O grito parou Dumbledore no meio de um feitiço.
"Avada..."
Sua voz se partiu com o susto ao ver sua varinha voar da sua mão, na direção de Snape.
"Eu devo aparatar para Londres. Não existe outro jeito de confirmar se a Srta. Hunter está a salvo."
"Não!" Gritou Serene e segurou a manga da camisa do diretor. "Você não deve! Pode ser uma armadilha."
"Ela está certa. Você não pode se arriscar." Sirius concordou com ela. "Eu irei."
"Albus!" A voz de Madame Pomfrey os assustou. Ela apontava para a ponta do mapa. Dois pequenos pontos estavam aparecendo, piscando, sumindo e aparecendo de novo, até se aproximar da Floresta Proibida.
"Laurel e Severus." Dumbledore observou. Ele virou para Remo e Sirius. "É melhor vocês irem até eles. E rápido."
Laurel caiu. Alguém a segurou e a queda pareceu demorar muito. Mesmo os quatro andares de seu edifício não poderiam demorar tanto. Quando ela finalmente atingiu o chão, não parecia de pedra. Parecia mais uma grama úmida, e cheirava a madeira e folhas, e então ela soube que devia estar morrendo porque ela com certeza estava em uma rua de Londres e não na Floresta Proibida.

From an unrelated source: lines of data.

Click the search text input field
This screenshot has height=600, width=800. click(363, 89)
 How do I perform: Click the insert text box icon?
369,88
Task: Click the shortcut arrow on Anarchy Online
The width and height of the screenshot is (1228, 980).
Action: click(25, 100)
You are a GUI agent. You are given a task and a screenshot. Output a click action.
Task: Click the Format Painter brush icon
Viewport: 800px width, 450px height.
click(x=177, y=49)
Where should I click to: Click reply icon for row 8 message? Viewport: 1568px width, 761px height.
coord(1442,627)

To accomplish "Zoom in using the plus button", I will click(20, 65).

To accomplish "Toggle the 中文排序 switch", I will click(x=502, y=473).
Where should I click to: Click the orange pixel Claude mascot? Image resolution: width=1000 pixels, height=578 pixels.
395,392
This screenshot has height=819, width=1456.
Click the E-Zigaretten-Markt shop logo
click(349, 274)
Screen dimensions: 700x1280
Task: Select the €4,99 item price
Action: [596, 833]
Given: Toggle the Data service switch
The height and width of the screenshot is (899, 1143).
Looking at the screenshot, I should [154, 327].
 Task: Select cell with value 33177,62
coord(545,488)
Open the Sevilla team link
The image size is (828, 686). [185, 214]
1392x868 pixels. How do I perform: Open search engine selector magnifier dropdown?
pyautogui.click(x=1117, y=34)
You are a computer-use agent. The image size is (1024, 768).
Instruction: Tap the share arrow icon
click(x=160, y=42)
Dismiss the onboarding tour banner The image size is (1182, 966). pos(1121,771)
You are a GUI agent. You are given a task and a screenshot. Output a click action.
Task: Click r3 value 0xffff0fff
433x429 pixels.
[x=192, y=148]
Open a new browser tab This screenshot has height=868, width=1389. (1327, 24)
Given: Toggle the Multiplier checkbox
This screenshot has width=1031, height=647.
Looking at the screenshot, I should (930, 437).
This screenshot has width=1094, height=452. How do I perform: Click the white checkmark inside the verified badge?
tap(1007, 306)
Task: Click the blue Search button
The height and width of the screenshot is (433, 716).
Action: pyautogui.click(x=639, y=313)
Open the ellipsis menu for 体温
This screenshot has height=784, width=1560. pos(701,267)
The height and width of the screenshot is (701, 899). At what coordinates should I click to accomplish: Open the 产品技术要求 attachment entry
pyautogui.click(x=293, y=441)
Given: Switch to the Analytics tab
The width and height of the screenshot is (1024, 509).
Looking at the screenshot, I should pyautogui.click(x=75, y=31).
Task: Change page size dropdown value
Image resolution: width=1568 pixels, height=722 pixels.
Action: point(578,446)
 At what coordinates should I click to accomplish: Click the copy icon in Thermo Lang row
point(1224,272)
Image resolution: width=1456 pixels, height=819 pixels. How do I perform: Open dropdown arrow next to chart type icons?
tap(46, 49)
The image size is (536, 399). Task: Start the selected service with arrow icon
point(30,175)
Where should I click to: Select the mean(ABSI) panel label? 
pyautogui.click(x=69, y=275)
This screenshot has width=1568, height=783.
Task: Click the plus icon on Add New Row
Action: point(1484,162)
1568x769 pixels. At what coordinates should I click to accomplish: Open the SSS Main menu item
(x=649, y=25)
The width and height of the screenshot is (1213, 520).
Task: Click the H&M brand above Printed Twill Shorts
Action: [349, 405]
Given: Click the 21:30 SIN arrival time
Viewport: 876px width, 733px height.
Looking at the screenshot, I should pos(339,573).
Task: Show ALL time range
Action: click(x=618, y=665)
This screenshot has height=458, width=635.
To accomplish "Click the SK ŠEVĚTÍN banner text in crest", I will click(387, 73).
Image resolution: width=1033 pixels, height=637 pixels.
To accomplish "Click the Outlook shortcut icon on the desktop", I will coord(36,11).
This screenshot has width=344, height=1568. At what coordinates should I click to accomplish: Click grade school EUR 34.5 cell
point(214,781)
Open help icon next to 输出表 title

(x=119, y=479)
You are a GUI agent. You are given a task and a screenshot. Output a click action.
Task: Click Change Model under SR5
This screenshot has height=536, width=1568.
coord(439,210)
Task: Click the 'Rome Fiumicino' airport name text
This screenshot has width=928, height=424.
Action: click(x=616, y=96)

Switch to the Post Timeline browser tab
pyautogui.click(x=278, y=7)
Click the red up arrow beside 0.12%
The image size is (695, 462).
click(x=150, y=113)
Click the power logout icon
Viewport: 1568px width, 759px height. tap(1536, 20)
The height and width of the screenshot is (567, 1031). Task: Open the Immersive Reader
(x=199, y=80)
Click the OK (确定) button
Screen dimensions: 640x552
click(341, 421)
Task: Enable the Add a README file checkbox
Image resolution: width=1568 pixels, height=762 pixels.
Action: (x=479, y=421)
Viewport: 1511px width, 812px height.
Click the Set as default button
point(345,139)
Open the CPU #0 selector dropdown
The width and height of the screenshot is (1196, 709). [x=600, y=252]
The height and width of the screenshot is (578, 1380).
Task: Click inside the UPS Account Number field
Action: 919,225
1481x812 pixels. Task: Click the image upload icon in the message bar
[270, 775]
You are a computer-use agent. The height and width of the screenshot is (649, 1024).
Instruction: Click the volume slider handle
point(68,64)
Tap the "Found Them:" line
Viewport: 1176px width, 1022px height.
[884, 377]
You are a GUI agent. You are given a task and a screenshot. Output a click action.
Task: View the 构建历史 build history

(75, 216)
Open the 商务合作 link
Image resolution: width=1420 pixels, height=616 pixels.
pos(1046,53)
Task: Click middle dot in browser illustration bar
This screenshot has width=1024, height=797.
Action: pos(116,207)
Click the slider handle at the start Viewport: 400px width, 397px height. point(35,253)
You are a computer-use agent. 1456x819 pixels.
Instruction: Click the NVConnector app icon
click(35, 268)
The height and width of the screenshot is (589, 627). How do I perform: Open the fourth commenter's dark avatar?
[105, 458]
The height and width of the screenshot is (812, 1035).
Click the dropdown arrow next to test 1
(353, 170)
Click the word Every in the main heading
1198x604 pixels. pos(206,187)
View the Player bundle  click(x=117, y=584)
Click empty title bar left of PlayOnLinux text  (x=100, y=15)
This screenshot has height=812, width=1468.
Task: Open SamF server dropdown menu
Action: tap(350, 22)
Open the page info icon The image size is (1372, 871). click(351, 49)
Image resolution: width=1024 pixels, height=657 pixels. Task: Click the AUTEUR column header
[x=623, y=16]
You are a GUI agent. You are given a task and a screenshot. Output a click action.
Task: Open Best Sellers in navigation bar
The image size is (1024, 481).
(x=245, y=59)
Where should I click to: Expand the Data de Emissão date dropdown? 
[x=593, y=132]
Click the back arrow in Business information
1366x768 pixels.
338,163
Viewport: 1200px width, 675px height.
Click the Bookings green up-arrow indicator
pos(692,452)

Remo e Sirius seguiam seu caminho através dos arbustos. A varinha de Remo iluminava o mapa onde eles podiam ver os dois pontos na beira da Floresta. Os pontos não tinham se movido a principio, mas agora eles pareciam se aproximar lentamente do campo de quadribol. Black olhou em volta, impaciente.
"Corra, Aluado, nos temos que encontrá-los antes que alguma daquelas criaturas da floresta! Você não pode fazer nada? Sentir o cheiro deles?"
Ele estudou o mapa novamente. Eles tinham que estar perto agora.
O farfalhar das folhas provou que o mapa estava certo. Snape tropeçou na frente deles, suas vestes em farrapos por causa dos arbustos que o tinham atacado pelo caminho na Floresta.
"Eu nunca pensei que ia dizer isso. Mas, Merlin, estou feliz de ver você, Snape!" Falou Sirius.
A poucos metros deles, Snape desabou, caiu de joelhos e depositou Laurel com cuidado na grama. Ele tentou distinguir através dos vultos azuis à sua volta.
"Vocês... devem levá-la para Dumbledore." Ele tocou o seu ombro e olhou sem entender para seus dedos que voltaram cobertos de sangue. "Digam a ele... digam a ele... que eu não o matei."
Ele desmaiou nos braços de Remo.
Lupin moveu sua varinha para iluminar o corpo do Mestre de Poções. Ele piscou e olhou de volta para Black. "Que droga, Sirius, olhe para isso!"
Um pedaço de madeira estava enterrado no ombro de Snape, da grossura de um dedo e com a ponta para fora da carne.
"Eu conheço essa varinha." Disse Remo "É norueguesa."
Sirius concordou. "Parece que Mr. Olsen mudou de lado
Nota da Tradutora
Muitas dúvidas podem surgir por causa dos nomes de alguns alunos e feitiços. O que acontece, como já tinha dito, é que resolvi manter os nomes nos originais, ou então eu iria ficar louca tentando lembrar o nome em português de cada um deles. Vale notar que quando eu digo nome original, quero dizer aqueles que foram colocados na fic original. Mas como a autora da fanfic é Alemã, e não Inglesa, e provavelmente deve ter lido o livro em alemão, não posso saber se por lá a tradutora também fez o que fez por aqui: mudou tudo para ficar mais sonoro para nossa língua.
Isso é só para explicar alguns nomes realmente estranhos.
Ah, outra coisa. Perdão se, mesmo com essa história de manter o nome no original, eu der algum escorregão (como eu fiz com o nome do Remo nos primeiros capítulos, e continuei fazendo). É força do hábito, quando traduzo parágrafo por parágrafo.